» **Excerpt**:
Rafael Nadal: the hard road to 1,000
Rafael Nadal booked his place in the fourth round of the Miami Masters in his 1,000th career match, and said: "It’s beautiful news for me"
By any measure, what 14-time Grand Slam champion Rafael Nadal has achieved since playing his first main-tour tennis match is exceptional.
The Spaniard yesterday notched up his 1,000th match, which took him into the fourth round of the prestigious Miami Masters. And marking his 822nd win, his 37th in Miami in his 13th appearance at the tournament, it was achieved with signature Nadal grit.
He lost the first set, 0-6 to a blazing Philipp Kohlschreiber, but refused to be fazed, and he hit back to play with ever more punishing tennis to subdue the German, 6-2, 6-3. By the final set, the Spaniard was hitting 90 percent of his first serves into play, won all 19 of them, and dropped only one point on his second serve.

» **Instruction**: Please decide whether each statement agrees with the article on Rafael Nadal's 1,000th match, answering yes or no and quoting the deciding words. 1. Nadal lost the first set 0-6 to Philipp Kohlschreiber. 2. The victory was Nadal's 900th career win. 3. In the final set, Nadal lost two points on his second serve.

» **Provided material**:
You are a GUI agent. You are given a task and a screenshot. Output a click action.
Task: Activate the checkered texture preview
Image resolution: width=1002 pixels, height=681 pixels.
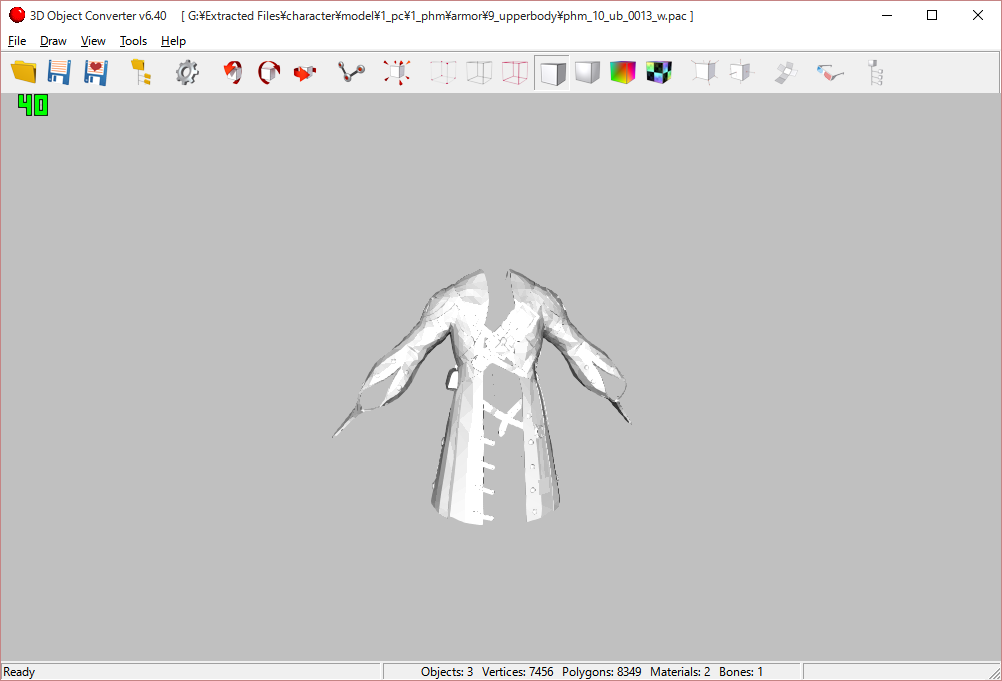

» **Response to this task**:
1. Yes: "He lost the first set, 0-6 to a blazing Philipp Kohlschreiber"
2. No: "marking his 822nd win"
3. No: "dropped only one point on his second serve"